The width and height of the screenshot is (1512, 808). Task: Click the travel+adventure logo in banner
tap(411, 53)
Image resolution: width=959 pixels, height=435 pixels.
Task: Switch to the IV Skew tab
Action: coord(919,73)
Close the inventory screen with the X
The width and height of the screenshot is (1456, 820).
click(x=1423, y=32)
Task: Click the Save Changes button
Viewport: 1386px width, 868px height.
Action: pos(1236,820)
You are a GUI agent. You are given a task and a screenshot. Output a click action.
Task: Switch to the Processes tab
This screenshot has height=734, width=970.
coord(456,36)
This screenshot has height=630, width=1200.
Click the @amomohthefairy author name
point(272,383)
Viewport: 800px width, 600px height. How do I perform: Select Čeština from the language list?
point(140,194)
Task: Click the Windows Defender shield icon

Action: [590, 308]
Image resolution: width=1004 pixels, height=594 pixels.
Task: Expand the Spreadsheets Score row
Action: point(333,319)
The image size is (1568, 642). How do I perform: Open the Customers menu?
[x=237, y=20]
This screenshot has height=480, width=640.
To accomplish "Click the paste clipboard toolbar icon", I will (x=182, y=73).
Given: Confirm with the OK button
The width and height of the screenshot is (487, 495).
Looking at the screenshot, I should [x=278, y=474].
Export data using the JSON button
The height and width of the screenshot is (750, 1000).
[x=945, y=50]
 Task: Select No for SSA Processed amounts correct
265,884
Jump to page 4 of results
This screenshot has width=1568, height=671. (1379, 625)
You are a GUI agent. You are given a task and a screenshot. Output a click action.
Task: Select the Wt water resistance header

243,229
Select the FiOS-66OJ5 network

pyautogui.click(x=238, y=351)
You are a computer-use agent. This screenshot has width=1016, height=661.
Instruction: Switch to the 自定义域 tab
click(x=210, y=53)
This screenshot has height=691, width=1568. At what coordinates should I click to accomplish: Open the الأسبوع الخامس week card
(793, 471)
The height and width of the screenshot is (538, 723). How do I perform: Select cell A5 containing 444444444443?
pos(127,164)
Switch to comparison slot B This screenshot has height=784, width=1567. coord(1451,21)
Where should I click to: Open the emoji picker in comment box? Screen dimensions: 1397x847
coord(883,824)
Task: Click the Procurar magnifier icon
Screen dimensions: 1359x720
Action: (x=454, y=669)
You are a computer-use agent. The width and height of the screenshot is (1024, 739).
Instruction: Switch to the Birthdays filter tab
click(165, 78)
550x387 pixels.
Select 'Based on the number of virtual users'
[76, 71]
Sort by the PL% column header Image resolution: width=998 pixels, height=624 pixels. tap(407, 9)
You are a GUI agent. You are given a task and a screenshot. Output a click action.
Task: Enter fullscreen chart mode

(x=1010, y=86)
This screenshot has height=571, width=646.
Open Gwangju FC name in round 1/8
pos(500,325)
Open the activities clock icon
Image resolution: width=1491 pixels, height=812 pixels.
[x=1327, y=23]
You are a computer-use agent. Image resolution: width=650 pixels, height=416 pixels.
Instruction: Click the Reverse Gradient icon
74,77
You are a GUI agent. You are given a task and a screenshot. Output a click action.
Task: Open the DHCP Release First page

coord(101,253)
————————
Task description: Nothing but the lines from the one holding "Open the activities clock icon" to the end of the entries should be output, each exactly as it appears.

Solution:
Open the activities clock icon
Image resolution: width=1491 pixels, height=812 pixels.
[x=1327, y=23]
You are a computer-use agent. Image resolution: width=650 pixels, height=416 pixels.
Instruction: Click the Reverse Gradient icon
74,77
You are a GUI agent. You are given a task and a screenshot. Output a click action.
Task: Open the DHCP Release First page

coord(101,253)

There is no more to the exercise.